Still, other elected officials have been quick to criticize Kemp, who raised eyebrows last Wednesday when he said he had just learned that coronavirus could be spread by people who aren’t displaying any symptoms. One Republican state representative told the Brunswick News that the governor had not only potentially put people at risk, but also gone against the principle of local government control.
“We are in the middle of a worldwide pandemic, and while we are closing schools we are reopening beaches,” Savannah Democratic Mayor Van Johnson told ‘NBC Nightly News’ on Sunday. “In my mind that does not compute.”
Glynn County, Georgia, which is home to the resort communities of Jekyll Island and St. Simon’s Island, had ordered hotels, bed-and-breakfasts and short-term rentals to close before Kemp’s announcement. In an interview with the Florida Times-Union, Glynn County Republican Commissioner Peter Murphy said that the governor “undid all the good we did in March” with his order.
“I’ve talked to some short-term rental operators, and they said they’re being flooded with calls from New York and other hot spots, and we have no way to force them to quarantine,” Glynn County Republican commission chairman Michael Browning told the paper. “They’re going to be out and about in the community.”

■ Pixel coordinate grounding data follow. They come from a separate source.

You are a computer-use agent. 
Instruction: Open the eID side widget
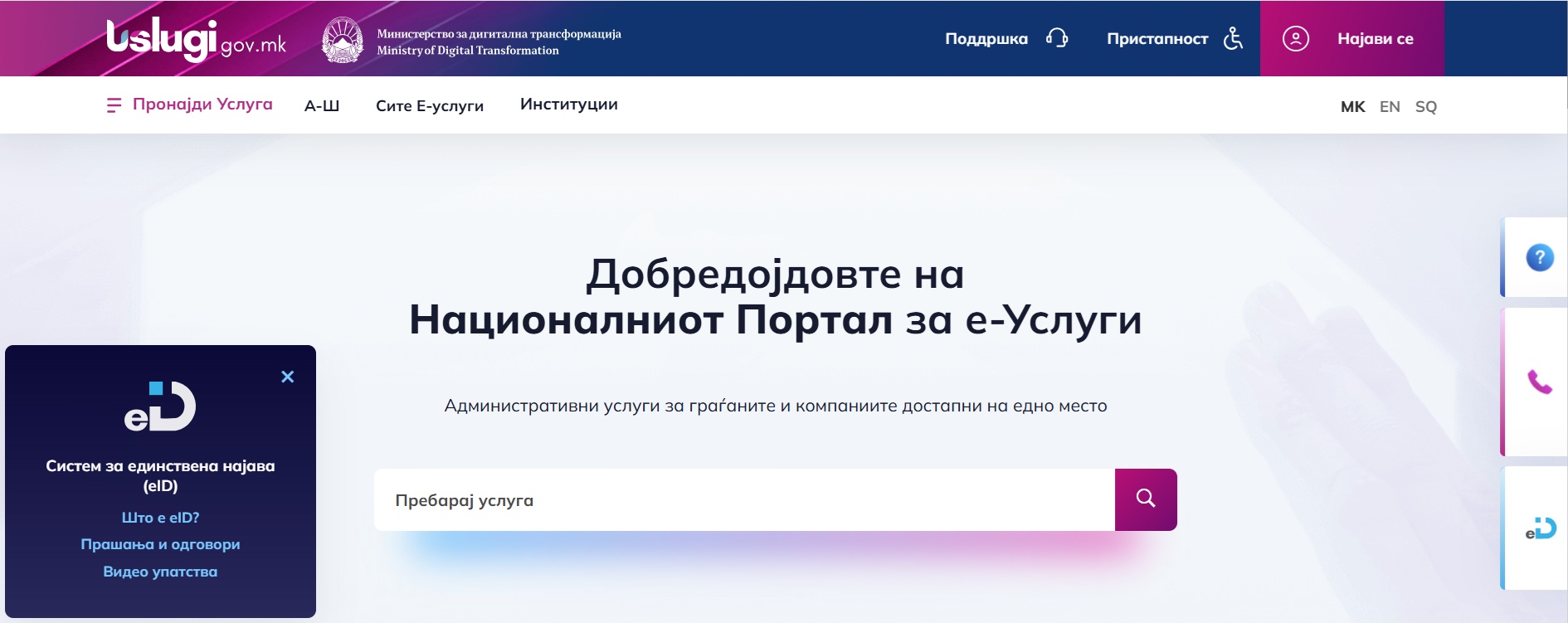(x=1540, y=528)
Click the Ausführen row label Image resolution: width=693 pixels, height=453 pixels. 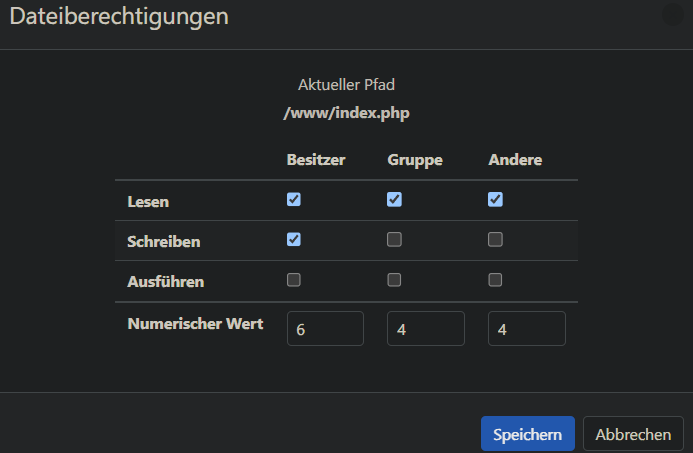pos(166,282)
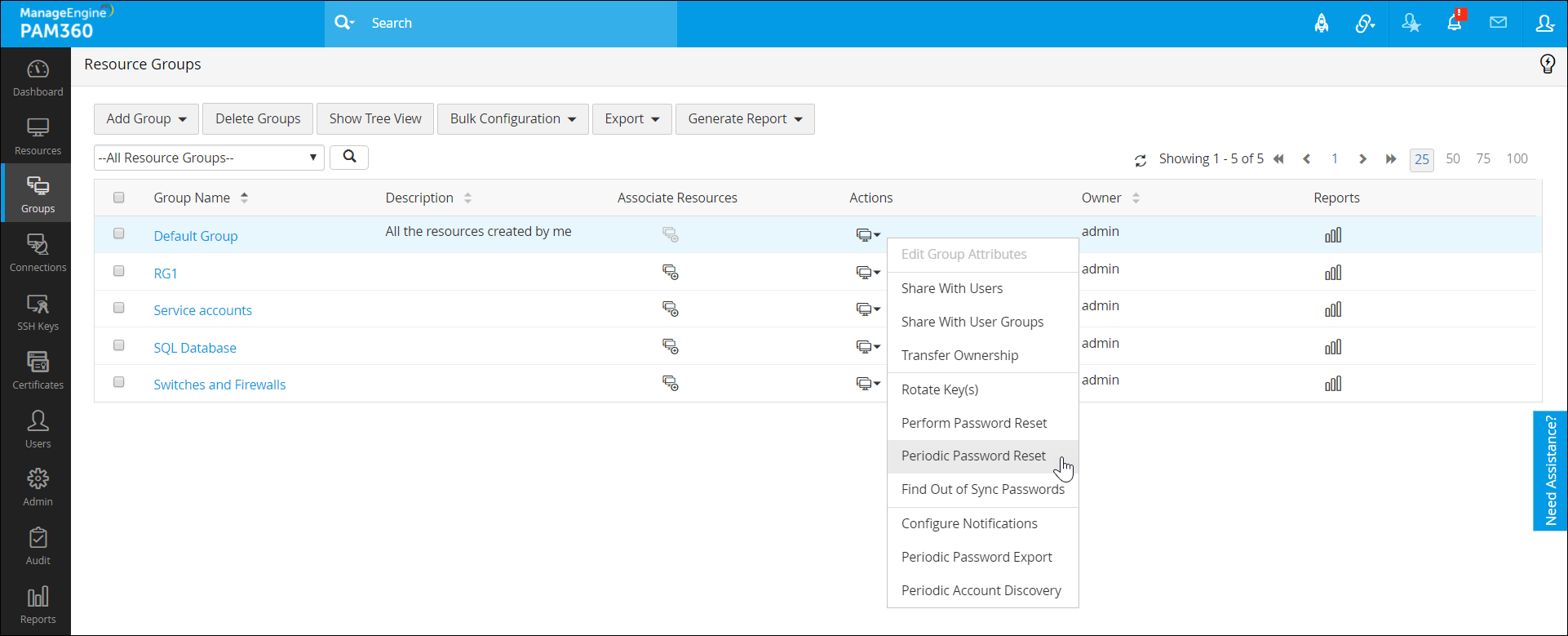The width and height of the screenshot is (1568, 636).
Task: Choose Periodic Password Reset from the menu
Action: click(x=973, y=456)
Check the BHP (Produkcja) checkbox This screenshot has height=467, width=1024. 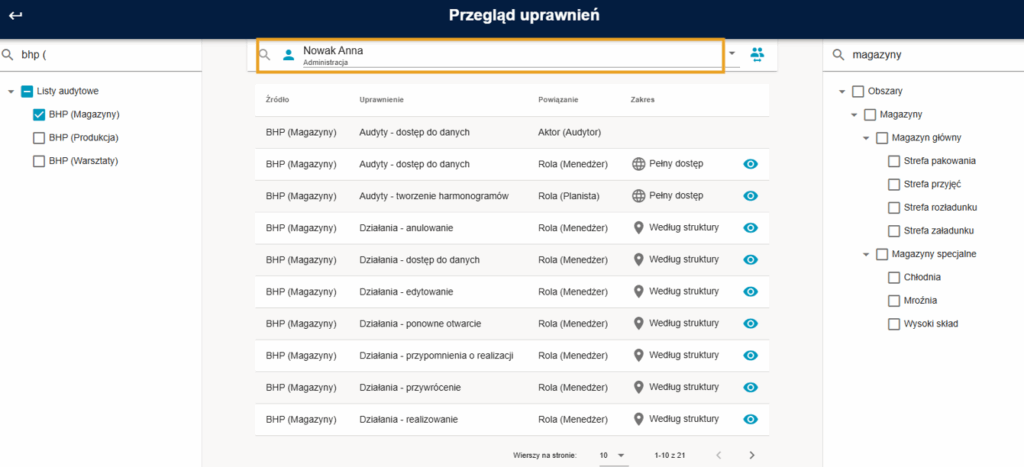[x=39, y=138]
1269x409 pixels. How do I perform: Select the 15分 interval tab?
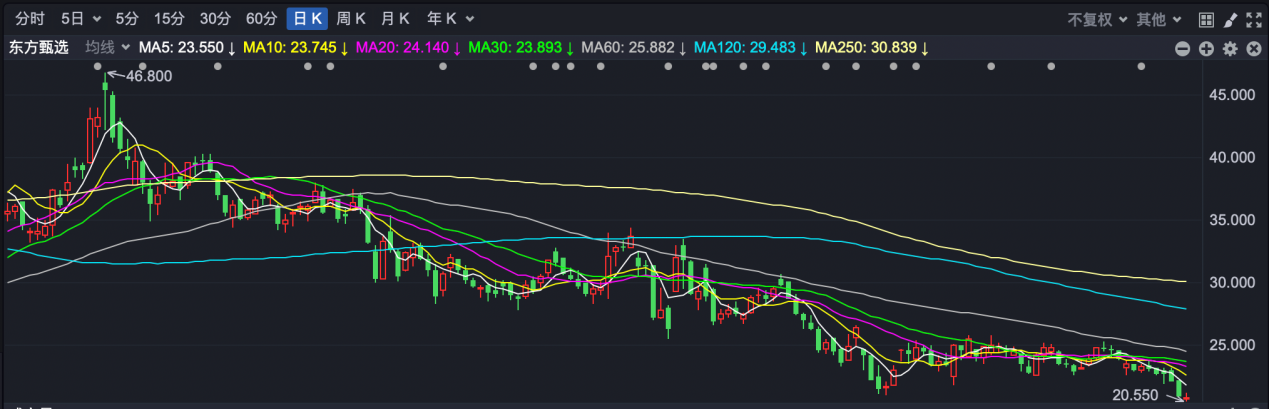tap(170, 18)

Murphy also told the Times-Union that Kemp’s order came just days after the commission ordered beaches on privately-owned Sea Island to close. The timing was “interesting,” he said, because the island’s billionaire owner, Philip Anschutz, is a major Republican donor. Sen. David Perdue, R-Ga., a prominent Kemp ally, also has a home there. A spokesman for Kemp told the paper that there was no connection.
The number of confirmed coronavirus cases in Georgia spiked on Sunday night, with 359 new cases and 11 new deaths reported in 24 hours. The state now has a total of 6,742 confirmed cases. 219 deaths have been attributed to the virus, according to the Georgia Department of Public Health.
To ensure that people are only heading to the beach for exercise, the Georgia Department of Natural Resources has banned beach chairs, umbrellas and tents. On Saturday, state police on Tybee Island “occasionally made the rounds to eject beachgoers who were obviously defying Kemp’s order, with several of them sitting on beach chairs drinking beer,” the Savannah Morning News reported. “Other youths played games or went swimming, while quite a few sunbathers stretched any reasonable definition of ‘exercise’ to the point of incredulity.”
Locals, meanwhile, weren’t thrilled to see visitors returning to their island in the midst of a global pandemic.
“In my opinion, they just loaded a gun and pointed it at the beach,” Keith Gay, who owns a vacation rental company in Tybee Island, told WSAV. “I hope I’m wrong but, when they put the stay-in-place rule, the weekend following that we had 9,000 cars on the island. Every restaurant, every bar, and beach were completely slammed. This is after there had been a national warning and a state warning about social distancing.”
One woman wore a hazmat suit as a protest, telling the station that Kemp had put her disabled veteran husband at risk. “We are doing what we’re supposed to be doing, and when do visitor’s rights supersede the resident’s rights?” she asked.